Les progrès les moins sensibles que montre la carte 2005 par rapport à 2000 concernent les postes de chefs d'Etat ou de gouvernement et la présidence des parlements. Les femmes continuent à se heurter à des obstacles de taille pour accéder au niveau le plus élevé de l'Etat. Le nombre des femmes chefs d'Etat ou chefs de gouvernement a en fait diminué ces cinq dernières années (passant de 4,7% en 2000 à 4,2% aujourd'hui). Et la liste des pays où une femme est soit présidente, soit première ministre est très semblable à la liste établie il y a cinq ans, hormis le cas des Philippines et du Mozambique.
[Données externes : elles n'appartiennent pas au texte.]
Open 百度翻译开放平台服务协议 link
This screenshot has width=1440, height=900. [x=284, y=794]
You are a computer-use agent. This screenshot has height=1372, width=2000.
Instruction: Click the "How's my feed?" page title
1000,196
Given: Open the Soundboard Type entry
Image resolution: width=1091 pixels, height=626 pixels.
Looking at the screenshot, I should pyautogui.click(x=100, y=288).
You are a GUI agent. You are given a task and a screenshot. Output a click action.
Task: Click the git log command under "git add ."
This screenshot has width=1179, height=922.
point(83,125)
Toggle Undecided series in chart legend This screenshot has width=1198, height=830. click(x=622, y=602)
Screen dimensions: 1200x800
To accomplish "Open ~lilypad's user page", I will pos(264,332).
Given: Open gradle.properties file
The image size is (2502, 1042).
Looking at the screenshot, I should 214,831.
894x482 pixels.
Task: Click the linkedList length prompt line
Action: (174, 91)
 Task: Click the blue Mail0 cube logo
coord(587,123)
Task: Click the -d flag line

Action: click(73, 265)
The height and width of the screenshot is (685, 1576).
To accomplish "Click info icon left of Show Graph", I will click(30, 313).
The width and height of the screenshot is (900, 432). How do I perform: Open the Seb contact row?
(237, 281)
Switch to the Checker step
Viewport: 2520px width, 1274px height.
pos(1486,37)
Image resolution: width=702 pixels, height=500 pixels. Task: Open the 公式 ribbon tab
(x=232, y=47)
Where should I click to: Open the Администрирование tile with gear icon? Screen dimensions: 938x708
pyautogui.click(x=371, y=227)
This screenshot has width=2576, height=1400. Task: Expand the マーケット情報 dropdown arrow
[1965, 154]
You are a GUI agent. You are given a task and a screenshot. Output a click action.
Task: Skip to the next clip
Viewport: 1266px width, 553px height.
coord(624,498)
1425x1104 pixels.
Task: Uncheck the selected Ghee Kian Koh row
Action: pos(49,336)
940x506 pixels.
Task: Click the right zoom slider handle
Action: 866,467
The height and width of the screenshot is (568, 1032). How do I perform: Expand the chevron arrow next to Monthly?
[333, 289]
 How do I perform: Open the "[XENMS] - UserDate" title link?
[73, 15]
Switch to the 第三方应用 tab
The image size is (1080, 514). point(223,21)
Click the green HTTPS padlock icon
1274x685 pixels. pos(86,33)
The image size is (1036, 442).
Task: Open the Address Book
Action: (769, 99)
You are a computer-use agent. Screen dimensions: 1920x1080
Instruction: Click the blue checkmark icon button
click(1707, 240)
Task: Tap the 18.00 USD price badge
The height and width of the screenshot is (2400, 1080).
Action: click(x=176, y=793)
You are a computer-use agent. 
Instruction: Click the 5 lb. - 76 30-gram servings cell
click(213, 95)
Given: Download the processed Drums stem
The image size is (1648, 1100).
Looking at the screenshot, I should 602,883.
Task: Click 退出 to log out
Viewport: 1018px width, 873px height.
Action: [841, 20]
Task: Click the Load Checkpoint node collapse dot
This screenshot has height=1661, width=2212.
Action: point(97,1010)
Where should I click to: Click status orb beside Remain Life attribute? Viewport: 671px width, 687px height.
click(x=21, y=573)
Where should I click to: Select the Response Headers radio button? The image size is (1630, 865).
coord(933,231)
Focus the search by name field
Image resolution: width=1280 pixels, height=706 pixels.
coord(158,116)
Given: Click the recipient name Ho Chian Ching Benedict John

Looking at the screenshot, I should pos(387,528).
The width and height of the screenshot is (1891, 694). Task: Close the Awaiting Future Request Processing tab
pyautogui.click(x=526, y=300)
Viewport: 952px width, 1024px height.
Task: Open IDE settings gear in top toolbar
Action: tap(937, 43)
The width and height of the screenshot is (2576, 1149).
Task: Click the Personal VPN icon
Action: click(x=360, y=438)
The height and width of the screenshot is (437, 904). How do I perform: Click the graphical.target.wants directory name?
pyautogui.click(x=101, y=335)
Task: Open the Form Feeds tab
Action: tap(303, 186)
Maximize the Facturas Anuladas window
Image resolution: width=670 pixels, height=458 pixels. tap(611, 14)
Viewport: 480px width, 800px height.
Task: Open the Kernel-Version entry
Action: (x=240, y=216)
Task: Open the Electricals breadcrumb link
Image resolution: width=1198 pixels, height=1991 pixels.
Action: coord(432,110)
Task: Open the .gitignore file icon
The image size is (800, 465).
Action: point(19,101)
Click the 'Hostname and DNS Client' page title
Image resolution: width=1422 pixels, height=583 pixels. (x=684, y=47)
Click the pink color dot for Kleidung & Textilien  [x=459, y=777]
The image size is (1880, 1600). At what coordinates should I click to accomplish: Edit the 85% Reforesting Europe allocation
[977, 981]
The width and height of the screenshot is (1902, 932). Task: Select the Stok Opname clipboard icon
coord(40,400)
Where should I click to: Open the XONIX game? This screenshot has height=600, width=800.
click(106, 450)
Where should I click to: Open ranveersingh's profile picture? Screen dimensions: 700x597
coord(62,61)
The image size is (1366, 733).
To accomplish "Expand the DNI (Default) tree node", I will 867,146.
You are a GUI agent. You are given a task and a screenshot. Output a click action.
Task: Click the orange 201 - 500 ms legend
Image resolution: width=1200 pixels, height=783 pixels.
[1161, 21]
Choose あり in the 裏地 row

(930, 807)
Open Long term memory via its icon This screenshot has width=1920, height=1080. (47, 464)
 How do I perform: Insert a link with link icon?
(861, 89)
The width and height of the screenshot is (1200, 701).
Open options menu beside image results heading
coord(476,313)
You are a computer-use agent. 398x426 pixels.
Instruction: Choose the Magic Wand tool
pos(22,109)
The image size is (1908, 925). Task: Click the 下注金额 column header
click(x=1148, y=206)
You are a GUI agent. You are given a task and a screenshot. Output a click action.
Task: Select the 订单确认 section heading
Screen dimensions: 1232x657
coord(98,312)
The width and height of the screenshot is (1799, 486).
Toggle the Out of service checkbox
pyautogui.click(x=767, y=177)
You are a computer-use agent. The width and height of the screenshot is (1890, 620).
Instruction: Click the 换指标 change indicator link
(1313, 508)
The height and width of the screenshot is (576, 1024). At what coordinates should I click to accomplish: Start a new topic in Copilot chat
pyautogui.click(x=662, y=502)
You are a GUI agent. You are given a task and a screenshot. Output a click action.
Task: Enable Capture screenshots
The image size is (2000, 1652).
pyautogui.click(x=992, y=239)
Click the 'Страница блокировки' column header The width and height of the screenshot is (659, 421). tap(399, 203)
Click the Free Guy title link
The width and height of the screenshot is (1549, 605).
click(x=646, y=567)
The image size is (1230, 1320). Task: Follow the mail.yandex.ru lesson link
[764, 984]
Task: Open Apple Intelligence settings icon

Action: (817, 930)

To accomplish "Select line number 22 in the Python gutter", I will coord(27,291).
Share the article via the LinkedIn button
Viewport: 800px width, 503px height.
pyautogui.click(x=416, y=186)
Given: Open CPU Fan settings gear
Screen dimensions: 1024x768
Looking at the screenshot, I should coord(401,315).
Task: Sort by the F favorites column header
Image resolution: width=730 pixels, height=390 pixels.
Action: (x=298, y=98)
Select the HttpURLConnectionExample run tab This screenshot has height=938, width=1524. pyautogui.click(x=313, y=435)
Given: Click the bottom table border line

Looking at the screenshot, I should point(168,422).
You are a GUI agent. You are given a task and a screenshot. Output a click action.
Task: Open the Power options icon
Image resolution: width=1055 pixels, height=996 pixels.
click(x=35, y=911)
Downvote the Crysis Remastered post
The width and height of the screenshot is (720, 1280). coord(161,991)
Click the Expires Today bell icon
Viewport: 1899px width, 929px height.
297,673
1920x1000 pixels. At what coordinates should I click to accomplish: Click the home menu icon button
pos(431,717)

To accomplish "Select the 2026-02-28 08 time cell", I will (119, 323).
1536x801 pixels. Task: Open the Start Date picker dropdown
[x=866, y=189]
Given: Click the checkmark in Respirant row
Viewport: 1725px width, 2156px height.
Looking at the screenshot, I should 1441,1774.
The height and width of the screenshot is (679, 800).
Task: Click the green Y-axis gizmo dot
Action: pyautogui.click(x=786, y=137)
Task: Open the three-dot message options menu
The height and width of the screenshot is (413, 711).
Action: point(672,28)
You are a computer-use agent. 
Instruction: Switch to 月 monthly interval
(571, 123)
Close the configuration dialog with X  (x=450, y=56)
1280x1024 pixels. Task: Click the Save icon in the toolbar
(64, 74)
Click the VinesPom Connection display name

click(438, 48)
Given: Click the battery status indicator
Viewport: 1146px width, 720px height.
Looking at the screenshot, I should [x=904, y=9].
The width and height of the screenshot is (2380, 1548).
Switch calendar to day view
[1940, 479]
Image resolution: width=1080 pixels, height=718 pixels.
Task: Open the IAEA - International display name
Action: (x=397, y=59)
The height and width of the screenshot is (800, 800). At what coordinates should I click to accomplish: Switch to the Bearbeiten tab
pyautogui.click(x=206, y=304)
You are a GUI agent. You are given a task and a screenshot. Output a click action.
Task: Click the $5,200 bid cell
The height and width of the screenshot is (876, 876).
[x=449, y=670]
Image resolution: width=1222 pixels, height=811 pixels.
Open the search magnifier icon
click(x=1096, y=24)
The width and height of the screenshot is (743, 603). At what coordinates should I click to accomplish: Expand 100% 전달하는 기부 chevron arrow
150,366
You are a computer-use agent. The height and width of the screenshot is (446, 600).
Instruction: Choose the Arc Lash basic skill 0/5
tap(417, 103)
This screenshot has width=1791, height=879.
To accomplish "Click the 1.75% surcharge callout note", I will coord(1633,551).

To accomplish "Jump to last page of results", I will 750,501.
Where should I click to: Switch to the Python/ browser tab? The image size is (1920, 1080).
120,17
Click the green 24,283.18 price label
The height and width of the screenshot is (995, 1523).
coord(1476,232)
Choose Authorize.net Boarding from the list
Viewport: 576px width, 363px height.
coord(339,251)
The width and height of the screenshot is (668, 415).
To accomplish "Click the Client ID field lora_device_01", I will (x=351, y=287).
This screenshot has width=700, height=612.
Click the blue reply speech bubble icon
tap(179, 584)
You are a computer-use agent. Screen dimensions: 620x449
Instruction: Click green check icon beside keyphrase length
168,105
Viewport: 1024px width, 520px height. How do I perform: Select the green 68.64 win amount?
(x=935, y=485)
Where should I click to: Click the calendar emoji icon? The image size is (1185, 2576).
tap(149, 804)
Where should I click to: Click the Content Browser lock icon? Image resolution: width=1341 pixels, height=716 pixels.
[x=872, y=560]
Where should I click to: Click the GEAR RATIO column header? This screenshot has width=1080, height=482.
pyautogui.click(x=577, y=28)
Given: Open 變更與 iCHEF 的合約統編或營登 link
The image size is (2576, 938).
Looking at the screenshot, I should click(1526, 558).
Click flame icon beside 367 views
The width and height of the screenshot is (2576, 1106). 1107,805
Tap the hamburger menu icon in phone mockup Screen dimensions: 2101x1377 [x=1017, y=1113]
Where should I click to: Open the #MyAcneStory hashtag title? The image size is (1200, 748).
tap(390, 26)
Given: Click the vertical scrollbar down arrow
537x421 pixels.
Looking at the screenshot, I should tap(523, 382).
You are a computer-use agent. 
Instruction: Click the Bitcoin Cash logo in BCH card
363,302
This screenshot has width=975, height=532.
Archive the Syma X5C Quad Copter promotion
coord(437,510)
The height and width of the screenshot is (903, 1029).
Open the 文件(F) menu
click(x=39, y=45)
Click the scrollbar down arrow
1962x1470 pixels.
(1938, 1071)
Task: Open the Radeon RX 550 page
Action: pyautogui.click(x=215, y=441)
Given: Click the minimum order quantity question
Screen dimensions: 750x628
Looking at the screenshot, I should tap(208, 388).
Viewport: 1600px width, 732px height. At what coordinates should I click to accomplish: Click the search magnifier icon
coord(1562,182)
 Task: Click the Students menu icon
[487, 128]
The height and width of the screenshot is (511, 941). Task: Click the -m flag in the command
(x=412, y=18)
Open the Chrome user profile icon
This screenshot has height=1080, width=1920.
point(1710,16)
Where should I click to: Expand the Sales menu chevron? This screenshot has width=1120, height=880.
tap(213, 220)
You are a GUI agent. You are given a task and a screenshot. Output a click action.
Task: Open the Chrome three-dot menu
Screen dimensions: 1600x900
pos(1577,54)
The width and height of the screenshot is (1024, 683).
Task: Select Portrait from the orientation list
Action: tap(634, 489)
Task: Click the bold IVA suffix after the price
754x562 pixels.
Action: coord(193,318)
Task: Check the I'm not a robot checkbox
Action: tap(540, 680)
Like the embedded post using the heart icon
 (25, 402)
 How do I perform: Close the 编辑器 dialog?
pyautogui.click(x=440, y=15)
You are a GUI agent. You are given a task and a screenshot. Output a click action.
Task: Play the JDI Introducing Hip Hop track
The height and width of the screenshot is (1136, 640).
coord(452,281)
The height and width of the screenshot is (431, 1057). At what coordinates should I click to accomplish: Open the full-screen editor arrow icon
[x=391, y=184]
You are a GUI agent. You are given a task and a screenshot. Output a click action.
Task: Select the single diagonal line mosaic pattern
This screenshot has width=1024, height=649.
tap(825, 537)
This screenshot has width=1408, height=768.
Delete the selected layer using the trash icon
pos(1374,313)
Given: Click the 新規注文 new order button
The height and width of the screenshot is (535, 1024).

Au sein des parlements, il est toujours aussi difficile, proportionnellement, pour les femmes de devenir présidentes. Ici aussi, on constate une légère dégradation depuis 2000 puisque l'on est passé de 10,7 à 7,5%. On notera, toutefois, que les femmes dans les pays en développement et les pays en transition ont en fait plus de chances de devenir présidentes du Parlement que dans les pays développés. Commentant ce résultat, le Secrétaire général de l'UIP a souligné la concentration de femmes présidentes de Parlement dans la région des Caraïbes. "Nous venons de recevoir des informations, malheureusement après l'impression de la carte, confirmant que les deux Chambres d'Antigua-et-Barbuda sont présidées par des femmes. Cela porte le total, pour janvier 2005, à 21 femmes présidentes d'assemblée (soit 8,3%). Un tiers de ces femmes présidentes vient des pays de la région des Caraïbes. Le très faible pourcentage de femmes au plus haut niveau de l'Etat est décevant. Il confirme que de nombreuses nations continuent à nourrir envers les femmes des préjugés culturels et à leur opposer des obstacles durables". Heureusement, les progrès se confirment et certaines évolutions favorables peuvent déjà être soulignées : ainsi, l'Ukraine est aujourd'hui dotée d'une première ministre. Depuis février 2005, l'Uruguay a une femme à la tête du Parlement, une première dans son histoire. Le futur gouvernement, qui entrera en fonction en mars, devrait compter trois femmes ministres alors que le précédent gouvernement n'en comptait aucune.